Sleight of hand combines the quickness of hand with the psychology of perception to create illusion. Julia Dault’s solo exhibition at The Power Plant has a sense of clever deception about it. An enormous white vinyl grid titled Time After Time stretches to cover the entire main wall to the ceiling. Every cypher or mark she has made inhabits its own square, like a lexicon. The invitation is extended to follow the ‘clues’ and find these marks in the other works, an impossible mission.
Contrary to the expectation of linear exposure, her meaning is quite dense and comical. The ‘joke’ is an art historical one lodged in the post-minimalistic era epitomized by artists like Eva Hesse and Richard Serra. This exhibition comprises mainly paintings along with two of her trademark formica bound sculptures. One room also has a mirror wall that distorts the reflections of the paintings mounted on it and a faux marble plinth for viewers to sit on. It feels staged as if to evoke a certain era.
Dault’s paintings are very individual and expressive of their unique identity yet without any particular purpose. They are reminiscent of a Value Village clothing depot, filled with bygone patterns nestling alongside newer fashions. Like the title of the show, Color Me Badd, which references the R&B/Soul group, the paintings are titled with movie and pop cultural references like Dangerous Liaisons and Iron Maiden. One senses that it’s all about the 90’s material look.

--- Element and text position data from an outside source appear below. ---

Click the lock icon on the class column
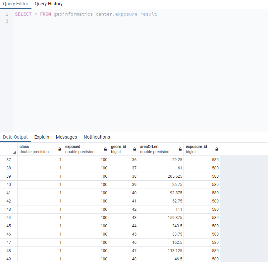The image size is (268, 266). (x=60, y=149)
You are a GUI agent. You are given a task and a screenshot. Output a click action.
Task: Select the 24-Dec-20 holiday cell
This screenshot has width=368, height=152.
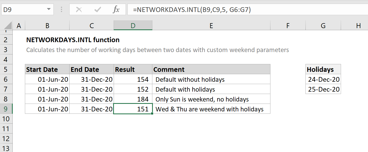[x=323, y=79]
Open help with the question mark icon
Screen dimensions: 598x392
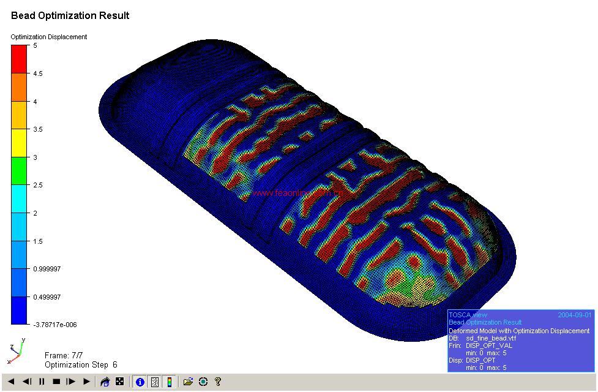(218, 382)
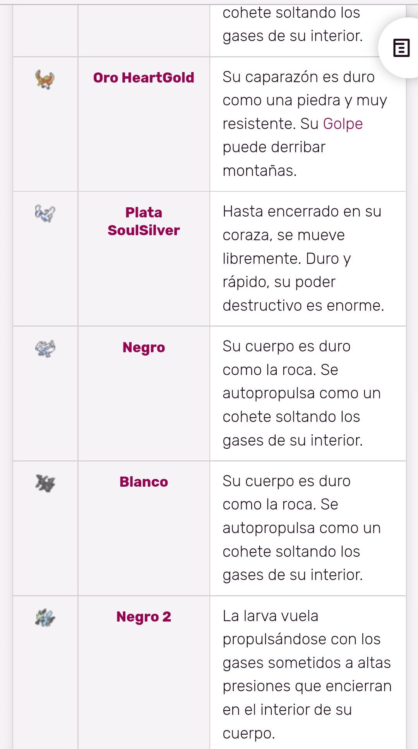Select the sprite icon in the Negro row
418x749 pixels.
point(45,348)
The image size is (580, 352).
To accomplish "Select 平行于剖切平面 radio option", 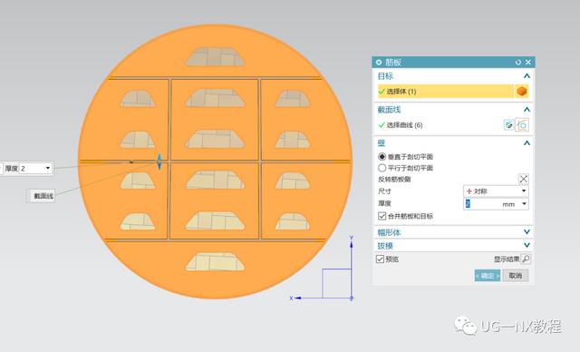I will pos(382,168).
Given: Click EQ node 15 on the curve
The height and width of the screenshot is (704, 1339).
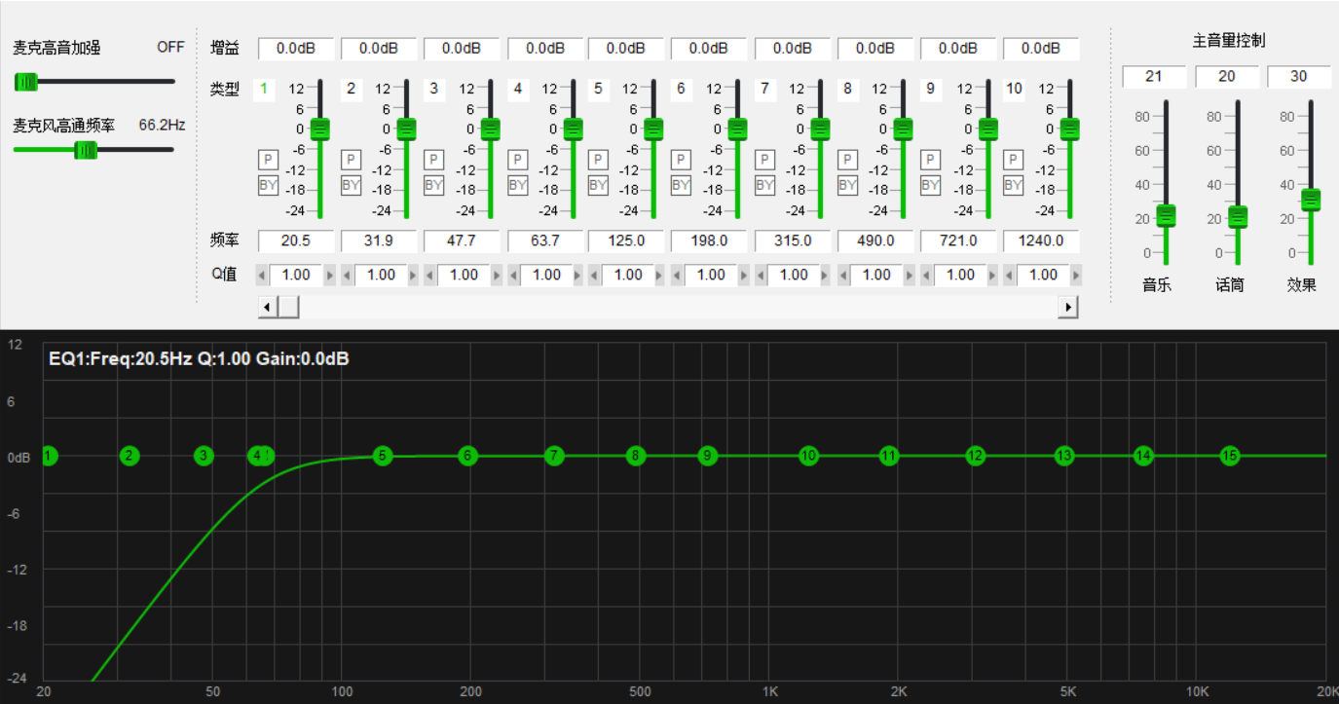Looking at the screenshot, I should point(1230,455).
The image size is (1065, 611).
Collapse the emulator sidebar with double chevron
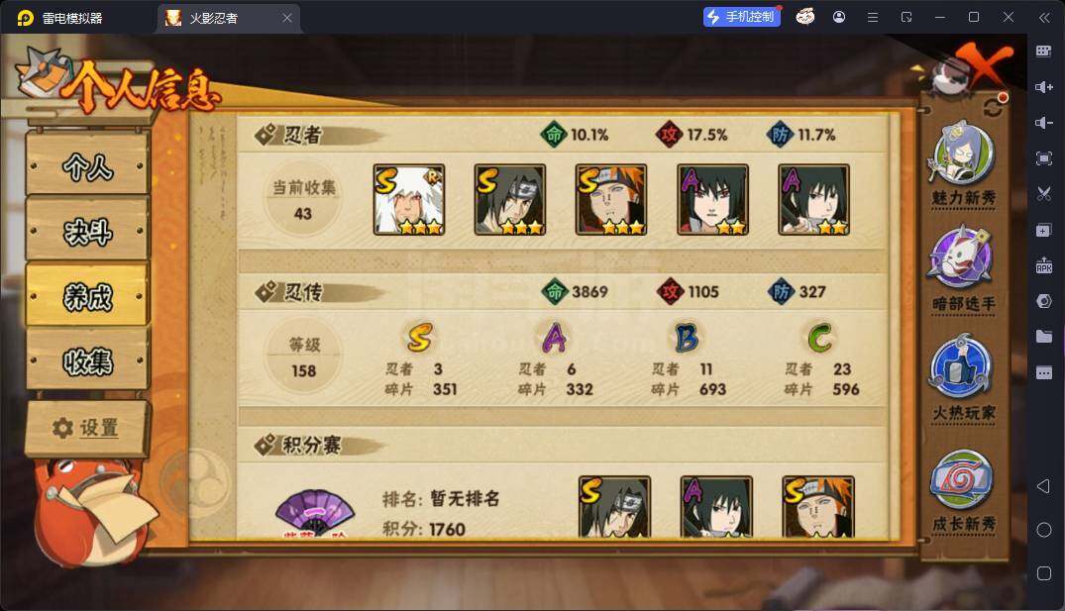[x=1044, y=17]
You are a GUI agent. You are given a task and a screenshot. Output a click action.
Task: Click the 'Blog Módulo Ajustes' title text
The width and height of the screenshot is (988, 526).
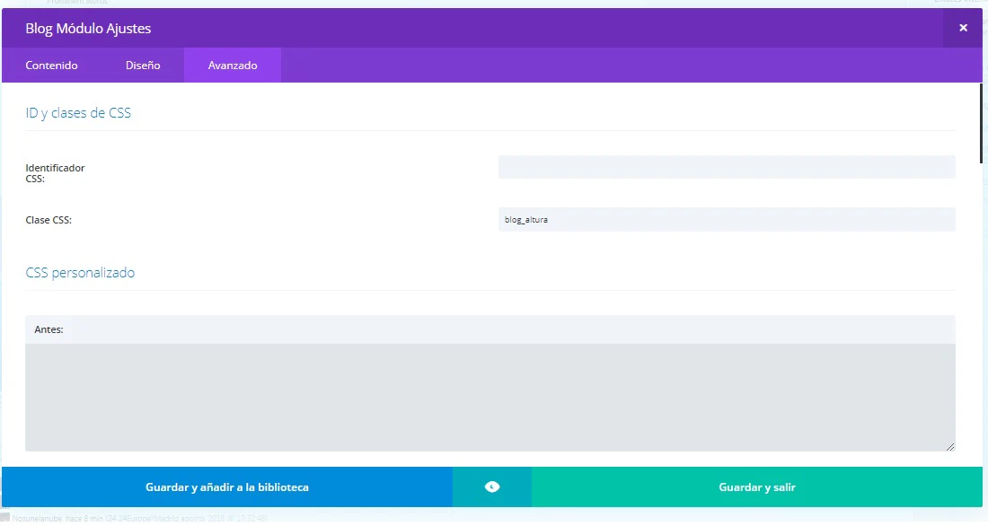[88, 29]

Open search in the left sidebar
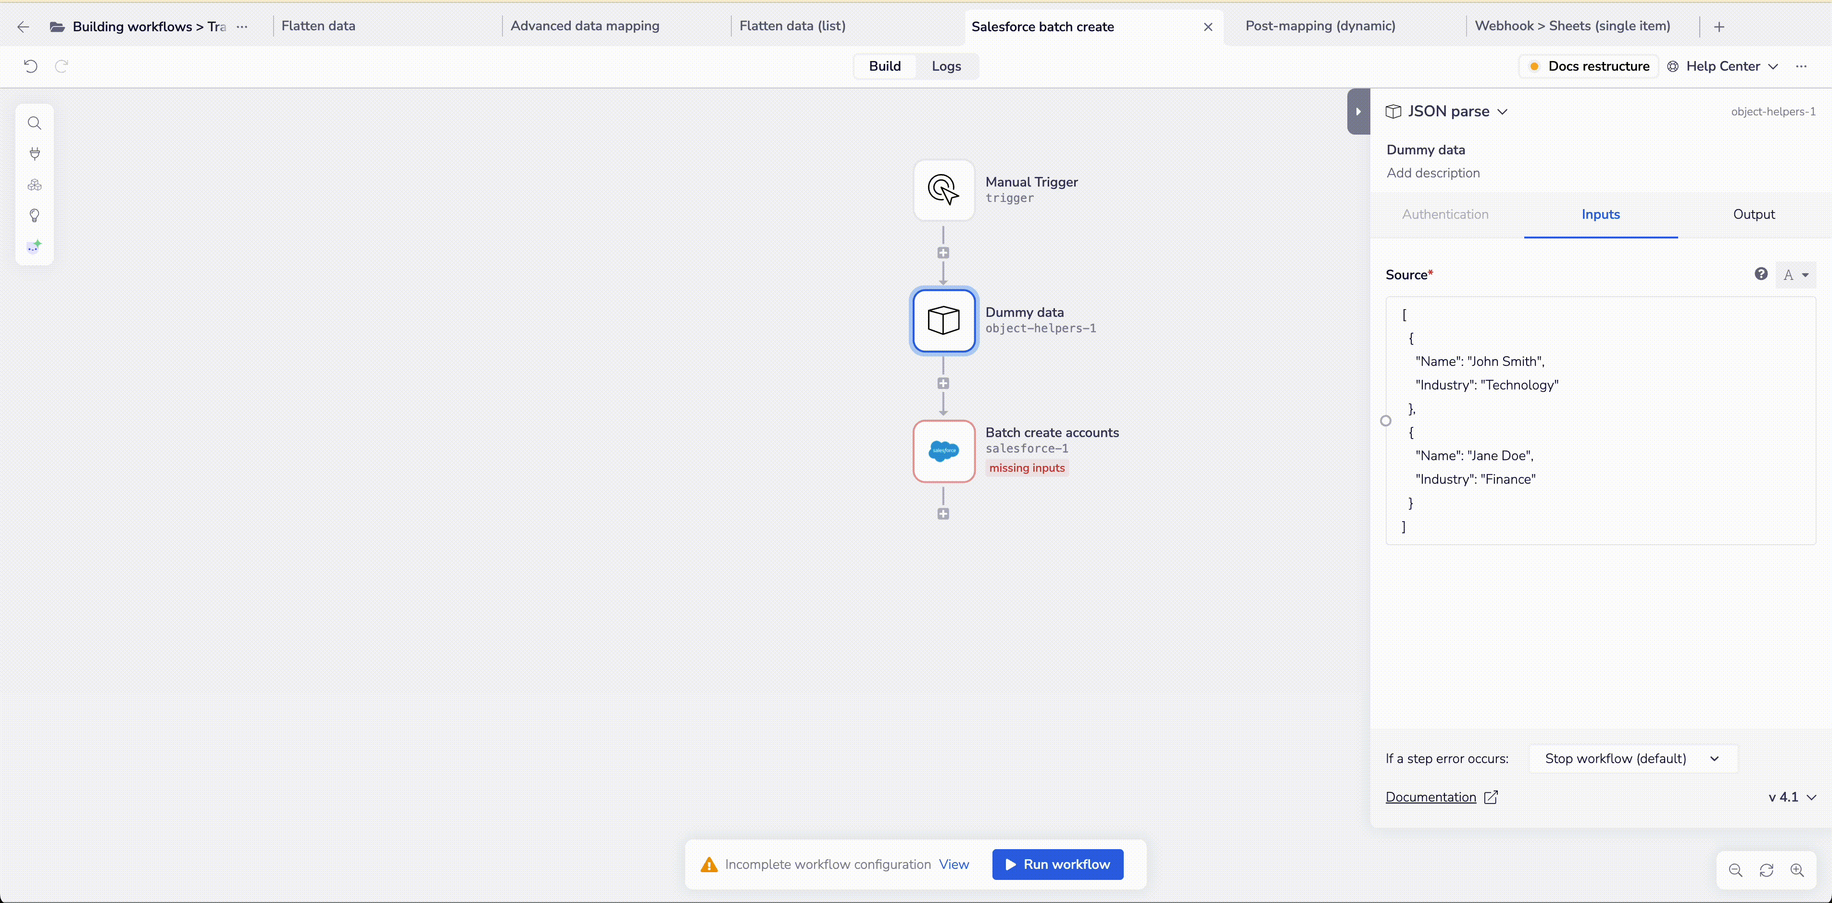[34, 123]
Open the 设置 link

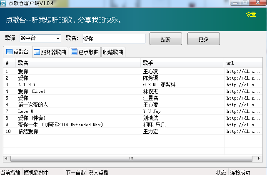click(x=251, y=14)
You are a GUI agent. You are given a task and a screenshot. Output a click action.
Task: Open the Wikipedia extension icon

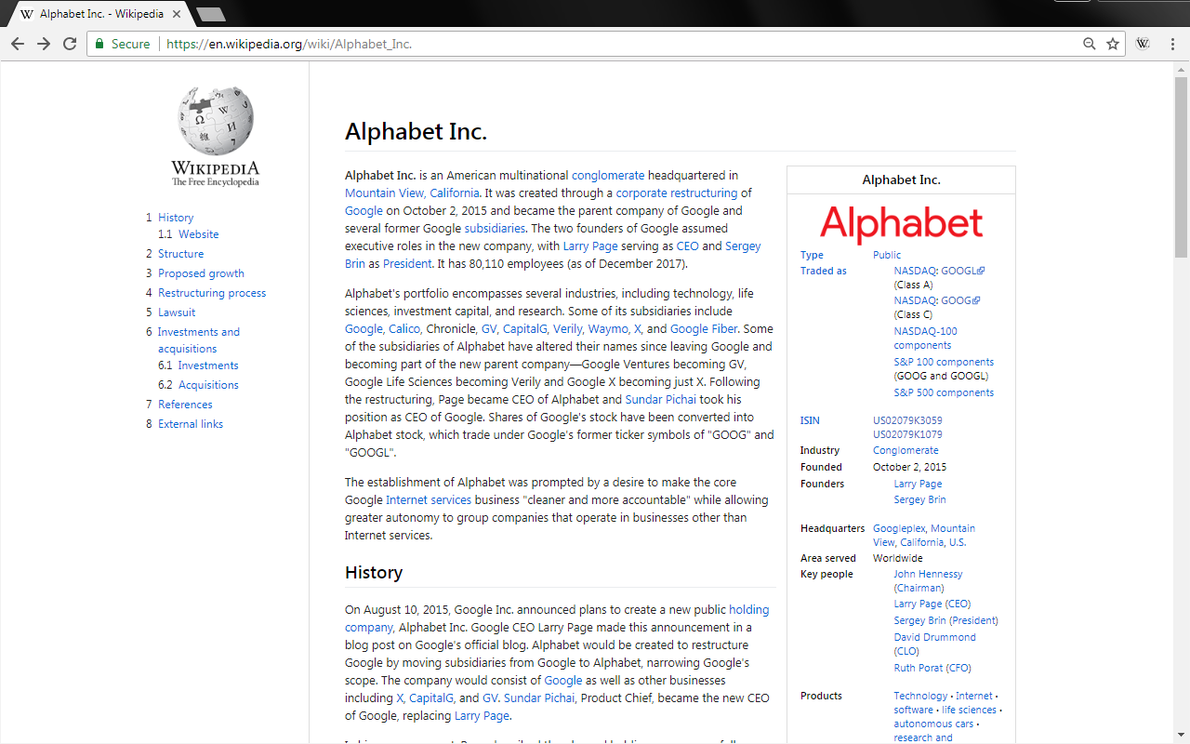click(1142, 43)
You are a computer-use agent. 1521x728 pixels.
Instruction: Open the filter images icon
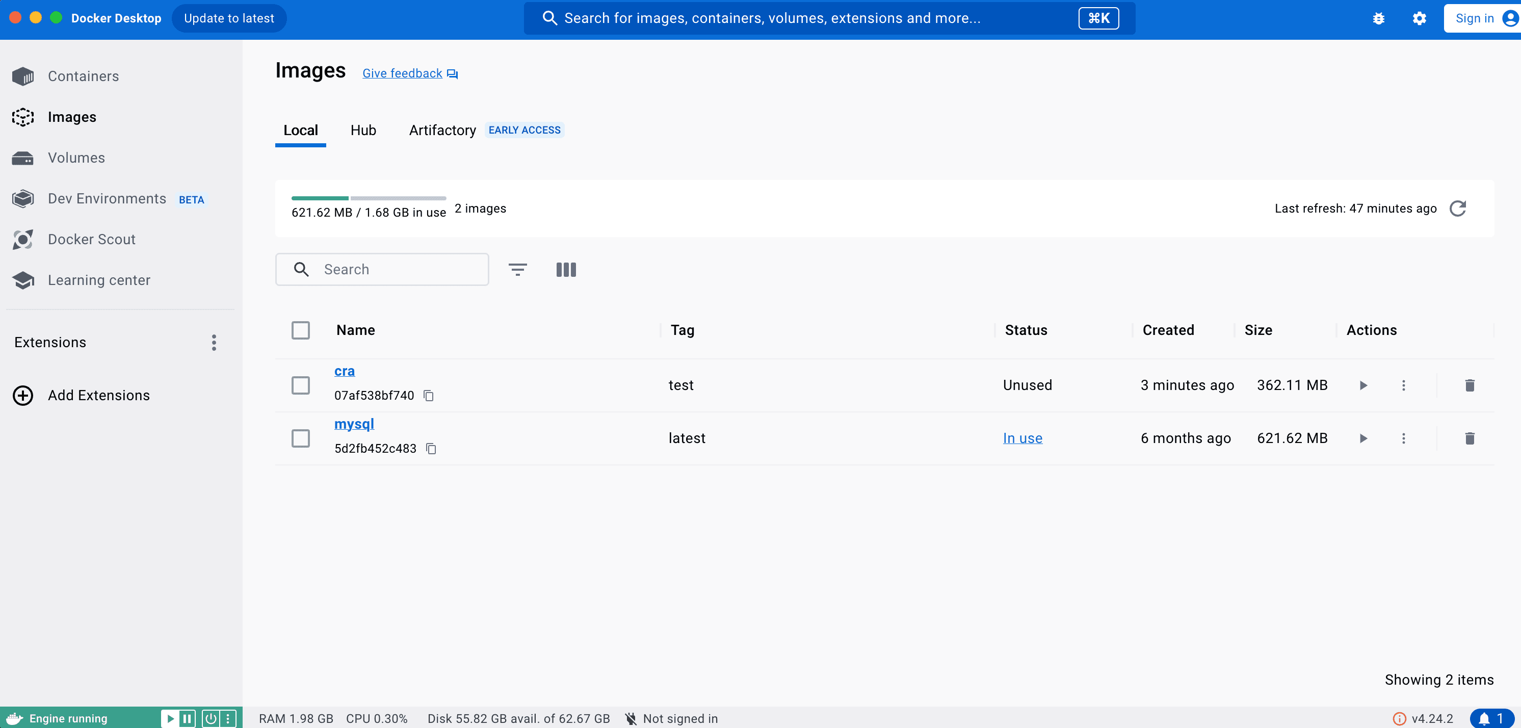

The critic Clement Greenberg had a disproportionate influence on late modernist art. He could make or break an artist and largely defined the trajectory of Minimalism. This wasn’t by chance since the CIA was sponsoring and orchestrating the proliferation of American Abstract art, which began as a Cold War strategy in the 50’s. It included the funding of magazines like the Partisan Review for which Greenberg wrote. Artists like Kenneth Noland, Morris Louis and Jack Bush were almost coached into their expression by Greenberg. Post-Painterly abstraction evolved into Minimalism, developing certain tenets like ‘removing’ the artist’s hand from the work and striving for an industrial materials look, thus encouraging prefabrication. In a stroke of irony, socialistic artists were harnessed into Capitalistic factory production. Artists like Jeff Koons continue the tradition by using teams to execute ideas.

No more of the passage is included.